In this study, a functional experimental model of dye-sensitized solar cells (DSSCs) based on natural anthocyanin dyes was developed, optimized, and evaluated under under simulated solar irradiation using a solar simulator. The photoanode architecture was optimized using a nanostructured TiO₂ film deposited on ST-FTO substrates, followed by controlled thermal treatment to improve adhesion, porosity, and electron transport. The influence of the number of TiO₂ layers on photovoltaic performance was investigated by comparing configurations with one, two, and three layers. In addition, a thin Nb₂O₅ interfacial layer was introduced to reduce electron recombination and improve charge transfer at the TiO₂/conductive substrate interface, while also acting as a light-scattering layer. Natural anthocyanin dyes extracted from various plant sources were used as photosensitizers. The assembled DSSC devices were tested using a solar simulator. The results demonstrated that the photovoltaic performance strongly depends on the photoanode architecture and the type of dye used. Increasing the number of TiO₂ layers enhanced the generated power due to improved dye adsorption and larger active surface area, while the introduction of the Nb₂O₅ layer significantly reduced recombination processes and improved charge transport.

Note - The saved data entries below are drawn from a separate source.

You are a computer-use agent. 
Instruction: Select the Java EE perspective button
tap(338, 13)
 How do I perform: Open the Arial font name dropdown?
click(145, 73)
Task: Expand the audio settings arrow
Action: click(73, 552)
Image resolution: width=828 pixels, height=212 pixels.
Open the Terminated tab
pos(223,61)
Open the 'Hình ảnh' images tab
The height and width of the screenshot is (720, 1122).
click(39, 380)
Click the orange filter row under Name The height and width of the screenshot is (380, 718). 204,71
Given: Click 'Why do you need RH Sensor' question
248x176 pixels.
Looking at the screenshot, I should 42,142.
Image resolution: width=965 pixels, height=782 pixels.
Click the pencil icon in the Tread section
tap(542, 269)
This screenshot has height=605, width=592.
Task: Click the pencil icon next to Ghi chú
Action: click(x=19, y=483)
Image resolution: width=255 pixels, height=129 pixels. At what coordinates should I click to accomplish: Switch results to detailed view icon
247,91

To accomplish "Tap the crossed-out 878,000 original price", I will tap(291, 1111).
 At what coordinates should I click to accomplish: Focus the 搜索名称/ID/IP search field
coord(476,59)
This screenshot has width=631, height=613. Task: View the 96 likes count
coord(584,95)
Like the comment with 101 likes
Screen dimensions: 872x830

The optimized DSSC configuration, consisting of three TiO₂ layers, an intermediate Nb₂O₅ layer, anthocyanin dye extracted from blackberries, an iodide/triiodide electrolyte, and a graphite counter electrode, demonstrated a stable and reproducible photovoltaic response. These results confirm the potential of natural anthocyanin dyes as sustainable sensitizers for environmentally friendly DSSC devices.